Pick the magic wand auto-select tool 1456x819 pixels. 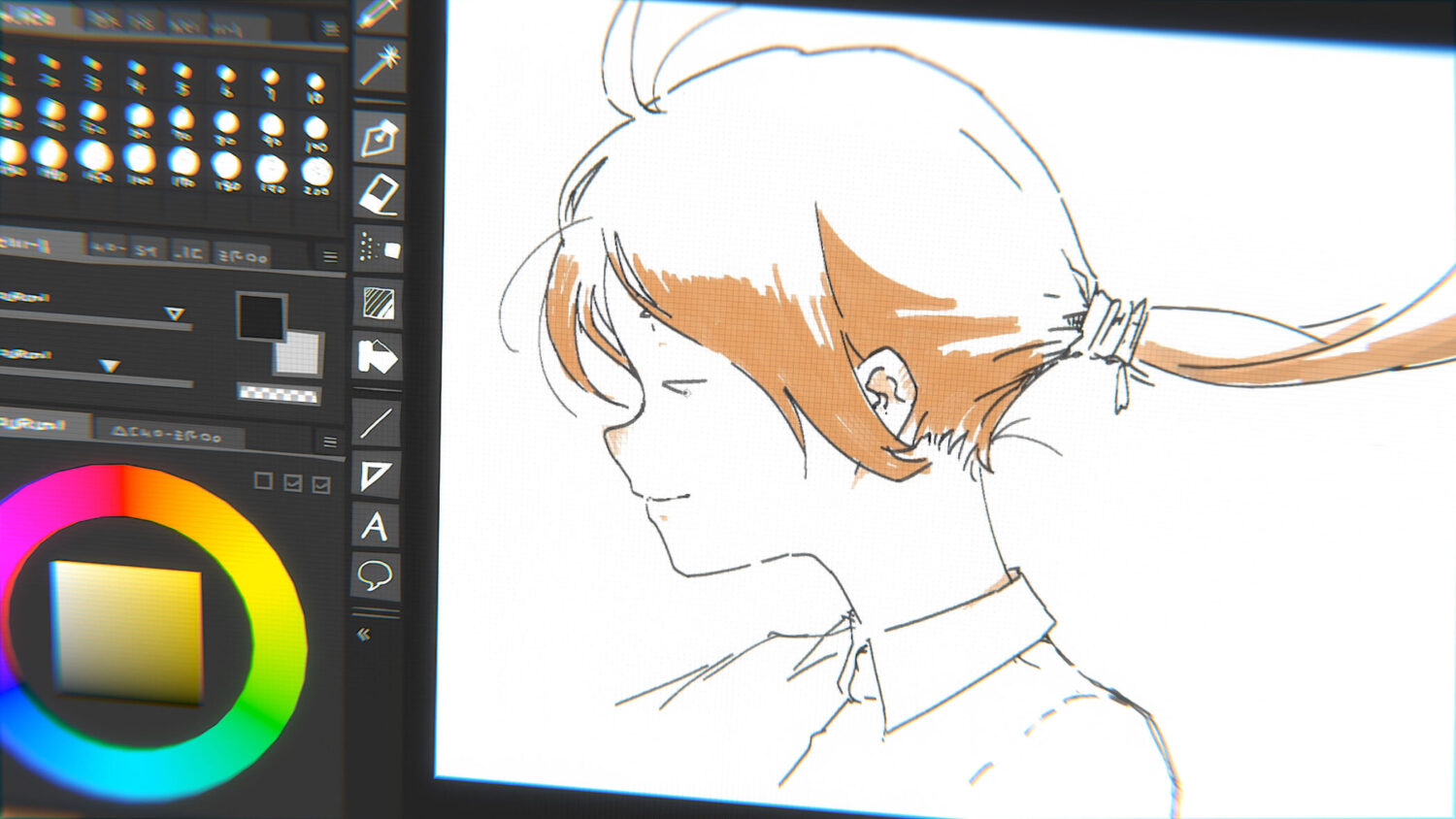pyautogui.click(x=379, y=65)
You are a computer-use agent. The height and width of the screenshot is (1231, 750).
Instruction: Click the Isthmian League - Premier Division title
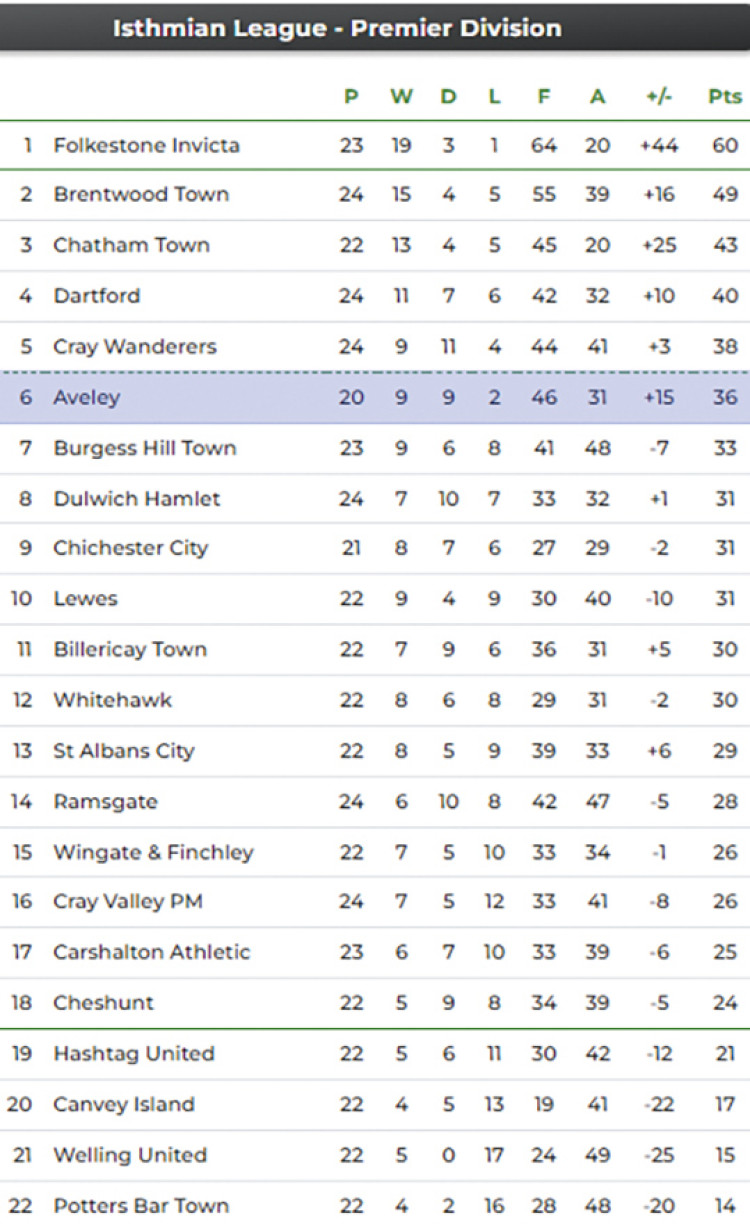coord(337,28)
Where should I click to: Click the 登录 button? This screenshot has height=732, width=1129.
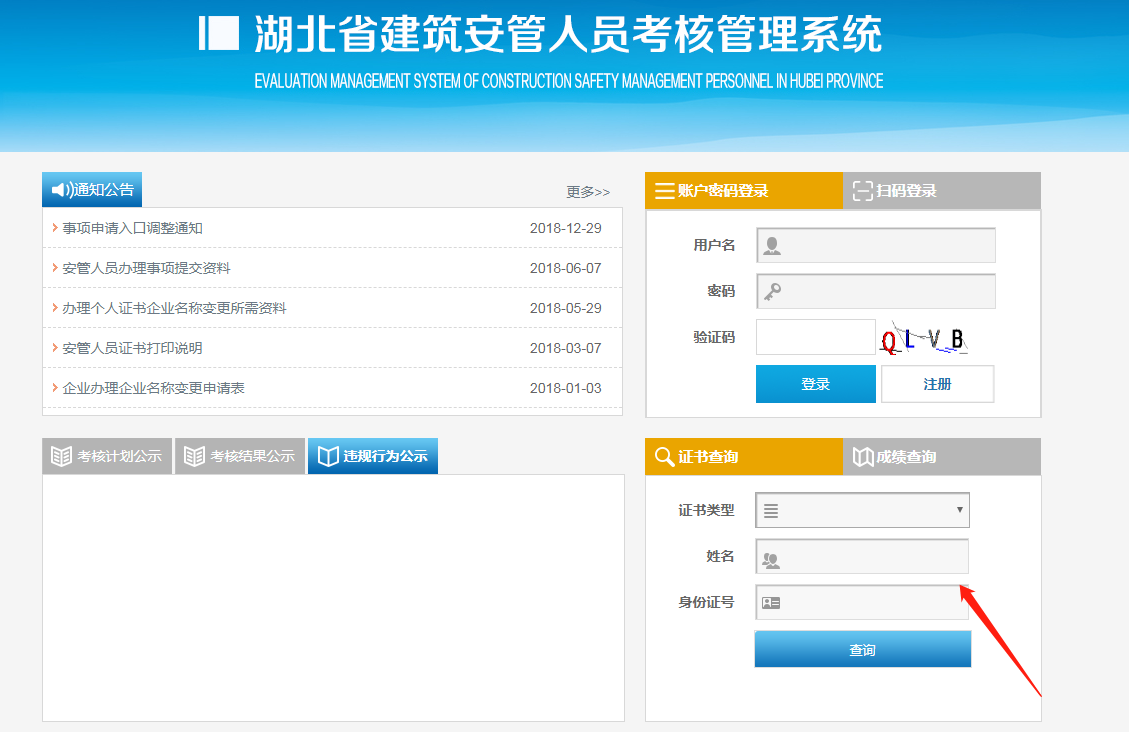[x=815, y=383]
-.-.-
**TASK DIRECTIONS:** Leave out each picture and extract the lines from the one containing "Instruction: Click the" through the end of the records above, inclusive, exactly as they stand.

**OUTPUT FOR THIS TASK:**
Instruction: Click the Isthmian League - Premier Division title
coord(337,28)
Where should I click to: Click the 登录 button? This screenshot has height=732, width=1129.
[x=815, y=383]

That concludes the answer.